▸ Required action
Give again, word for word, every line in the entries below from the line with "Request a FREE Catalog (226, 2367)" up to and including the line with "E-Commerce Resellers (808, 2407)", and no other line.

____ Data section

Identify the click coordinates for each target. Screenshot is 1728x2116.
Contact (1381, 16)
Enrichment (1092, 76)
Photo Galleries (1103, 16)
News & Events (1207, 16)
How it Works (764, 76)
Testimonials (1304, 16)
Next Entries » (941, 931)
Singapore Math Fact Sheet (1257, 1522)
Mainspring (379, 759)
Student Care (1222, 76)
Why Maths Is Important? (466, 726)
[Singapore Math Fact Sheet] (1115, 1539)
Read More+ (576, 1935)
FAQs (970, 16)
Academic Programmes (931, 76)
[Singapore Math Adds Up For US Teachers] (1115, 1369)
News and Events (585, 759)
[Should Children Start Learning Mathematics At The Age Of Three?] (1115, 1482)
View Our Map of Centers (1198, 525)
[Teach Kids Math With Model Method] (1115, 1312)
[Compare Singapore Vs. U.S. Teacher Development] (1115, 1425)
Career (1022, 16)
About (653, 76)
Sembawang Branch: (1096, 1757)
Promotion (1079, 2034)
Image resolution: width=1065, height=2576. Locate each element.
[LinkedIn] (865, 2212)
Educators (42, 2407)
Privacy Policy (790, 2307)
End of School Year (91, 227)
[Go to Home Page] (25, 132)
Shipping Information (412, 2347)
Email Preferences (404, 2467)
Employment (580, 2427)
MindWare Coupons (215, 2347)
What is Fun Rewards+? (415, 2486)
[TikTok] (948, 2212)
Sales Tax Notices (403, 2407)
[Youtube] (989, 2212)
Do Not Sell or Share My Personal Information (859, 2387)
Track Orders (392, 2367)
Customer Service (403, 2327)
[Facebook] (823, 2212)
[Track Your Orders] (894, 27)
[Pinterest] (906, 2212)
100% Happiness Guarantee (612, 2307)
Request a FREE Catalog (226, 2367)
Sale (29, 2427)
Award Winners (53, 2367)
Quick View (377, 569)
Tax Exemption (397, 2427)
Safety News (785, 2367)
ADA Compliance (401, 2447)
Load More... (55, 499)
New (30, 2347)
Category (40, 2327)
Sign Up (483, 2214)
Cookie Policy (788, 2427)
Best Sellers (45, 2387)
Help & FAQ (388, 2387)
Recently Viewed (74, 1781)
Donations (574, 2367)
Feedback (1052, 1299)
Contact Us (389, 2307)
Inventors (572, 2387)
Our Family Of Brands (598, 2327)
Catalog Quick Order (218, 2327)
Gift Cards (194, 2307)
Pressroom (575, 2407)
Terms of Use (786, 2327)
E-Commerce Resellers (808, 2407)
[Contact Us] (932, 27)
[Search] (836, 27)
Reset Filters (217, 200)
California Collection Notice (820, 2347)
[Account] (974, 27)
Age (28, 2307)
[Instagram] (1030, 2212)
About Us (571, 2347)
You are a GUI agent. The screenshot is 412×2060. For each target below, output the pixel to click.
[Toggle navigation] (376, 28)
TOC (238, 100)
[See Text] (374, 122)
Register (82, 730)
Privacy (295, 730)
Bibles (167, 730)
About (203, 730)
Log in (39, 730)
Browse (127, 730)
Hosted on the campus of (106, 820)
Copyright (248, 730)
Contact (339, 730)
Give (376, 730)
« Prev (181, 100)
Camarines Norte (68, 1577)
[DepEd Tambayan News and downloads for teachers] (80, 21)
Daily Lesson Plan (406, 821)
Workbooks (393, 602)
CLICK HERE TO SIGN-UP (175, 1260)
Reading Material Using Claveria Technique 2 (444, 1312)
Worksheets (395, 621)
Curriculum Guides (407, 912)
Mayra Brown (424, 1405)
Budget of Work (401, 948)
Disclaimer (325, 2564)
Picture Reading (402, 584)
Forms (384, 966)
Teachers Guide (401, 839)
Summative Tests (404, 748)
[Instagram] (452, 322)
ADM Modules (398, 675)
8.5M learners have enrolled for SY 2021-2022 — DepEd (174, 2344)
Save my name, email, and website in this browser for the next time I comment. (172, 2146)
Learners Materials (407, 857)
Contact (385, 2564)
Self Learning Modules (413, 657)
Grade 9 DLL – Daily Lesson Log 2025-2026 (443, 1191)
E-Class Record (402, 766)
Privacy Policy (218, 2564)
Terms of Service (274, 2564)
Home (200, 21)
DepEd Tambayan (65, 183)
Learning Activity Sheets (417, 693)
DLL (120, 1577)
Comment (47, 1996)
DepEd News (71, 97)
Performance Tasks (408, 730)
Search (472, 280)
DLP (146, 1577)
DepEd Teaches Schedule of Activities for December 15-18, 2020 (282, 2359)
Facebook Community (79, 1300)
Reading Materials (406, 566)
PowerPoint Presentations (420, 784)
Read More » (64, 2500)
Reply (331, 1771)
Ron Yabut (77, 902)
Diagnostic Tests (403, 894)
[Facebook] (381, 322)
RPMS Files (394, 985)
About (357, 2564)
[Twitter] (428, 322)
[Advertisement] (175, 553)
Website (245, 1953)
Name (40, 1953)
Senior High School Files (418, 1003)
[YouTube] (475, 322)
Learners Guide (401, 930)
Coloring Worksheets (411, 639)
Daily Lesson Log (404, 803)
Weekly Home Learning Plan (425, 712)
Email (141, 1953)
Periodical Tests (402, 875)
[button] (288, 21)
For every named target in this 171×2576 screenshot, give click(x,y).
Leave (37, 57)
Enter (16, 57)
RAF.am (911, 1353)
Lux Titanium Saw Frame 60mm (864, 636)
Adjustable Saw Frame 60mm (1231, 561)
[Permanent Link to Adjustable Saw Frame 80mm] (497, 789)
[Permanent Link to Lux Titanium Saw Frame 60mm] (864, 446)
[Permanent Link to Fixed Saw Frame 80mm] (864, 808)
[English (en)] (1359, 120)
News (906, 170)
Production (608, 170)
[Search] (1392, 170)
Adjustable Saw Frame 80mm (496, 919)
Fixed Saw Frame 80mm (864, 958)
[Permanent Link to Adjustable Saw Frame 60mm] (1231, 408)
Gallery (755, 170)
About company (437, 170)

________

▸ Answer for the task
Request a FREE Catalog (226, 2367)
Sale (29, 2427)
Award Winners (53, 2367)
Quick View (377, 569)
Tax Exemption (397, 2427)
Safety News (785, 2367)
ADA Compliance (401, 2447)
Load More... (55, 499)
New (30, 2347)
Category (40, 2327)
Sign Up (483, 2214)
Cookie Policy (788, 2427)
Best Sellers (45, 2387)
Help & FAQ (388, 2387)
Recently Viewed (74, 1781)
Donations (574, 2367)
Feedback (1052, 1299)
Contact Us (389, 2307)
Inventors (572, 2387)
Our Family Of Brands (598, 2327)
Catalog Quick Order (218, 2327)
Gift Cards (194, 2307)
Pressroom (575, 2407)
Terms of Use (786, 2327)
E-Commerce Resellers (808, 2407)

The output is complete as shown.